#### Problem statement
Return the line containing "[button] (40, 1400)" and all lines after it exactly; stop at the end of the material.

BEGIN Recorded data

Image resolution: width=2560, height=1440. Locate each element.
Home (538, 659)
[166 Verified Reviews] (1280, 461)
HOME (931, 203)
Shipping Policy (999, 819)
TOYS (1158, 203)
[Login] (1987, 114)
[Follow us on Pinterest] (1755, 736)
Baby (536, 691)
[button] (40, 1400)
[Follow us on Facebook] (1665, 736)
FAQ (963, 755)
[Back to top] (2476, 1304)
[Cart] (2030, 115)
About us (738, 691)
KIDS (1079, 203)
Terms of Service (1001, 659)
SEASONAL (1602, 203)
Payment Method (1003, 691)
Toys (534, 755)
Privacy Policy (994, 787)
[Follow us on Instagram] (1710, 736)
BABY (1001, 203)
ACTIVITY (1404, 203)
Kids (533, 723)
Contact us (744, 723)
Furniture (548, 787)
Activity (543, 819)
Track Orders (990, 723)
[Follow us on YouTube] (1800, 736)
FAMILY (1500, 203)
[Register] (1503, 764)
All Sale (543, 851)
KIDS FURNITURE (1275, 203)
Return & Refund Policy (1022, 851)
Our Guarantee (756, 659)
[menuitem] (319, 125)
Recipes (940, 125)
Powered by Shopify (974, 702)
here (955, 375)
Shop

END Recorded data

#### Solution to this task
[button] (40, 1400)
[Follow us on Facebook] (1665, 736)
FAQ (963, 755)
[Back to top] (2476, 1304)
[Cart] (2030, 115)
About us (738, 691)
KIDS (1079, 203)
Terms of Service (1001, 659)
SEASONAL (1602, 203)
Payment Method (1003, 691)
Toys (534, 755)
Privacy Policy (994, 787)
[Follow us on Instagram] (1710, 736)
BABY (1001, 203)
ACTIVITY (1404, 203)
Kids (533, 723)
Contact us (744, 723)
Furniture (548, 787)
Activity (543, 819)
Track Orders (990, 723)
[Follow us on YouTube] (1800, 736)
FAMILY (1500, 203)
[Register] (1503, 764)
All Sale (543, 851)
KIDS FURNITURE (1275, 203)
Return & Refund Policy (1022, 851)
Our Guarantee (756, 659)
[menuitem] (319, 125)
Recipes (940, 125)
Powered by Shopify (974, 702)
here (955, 375)
Shop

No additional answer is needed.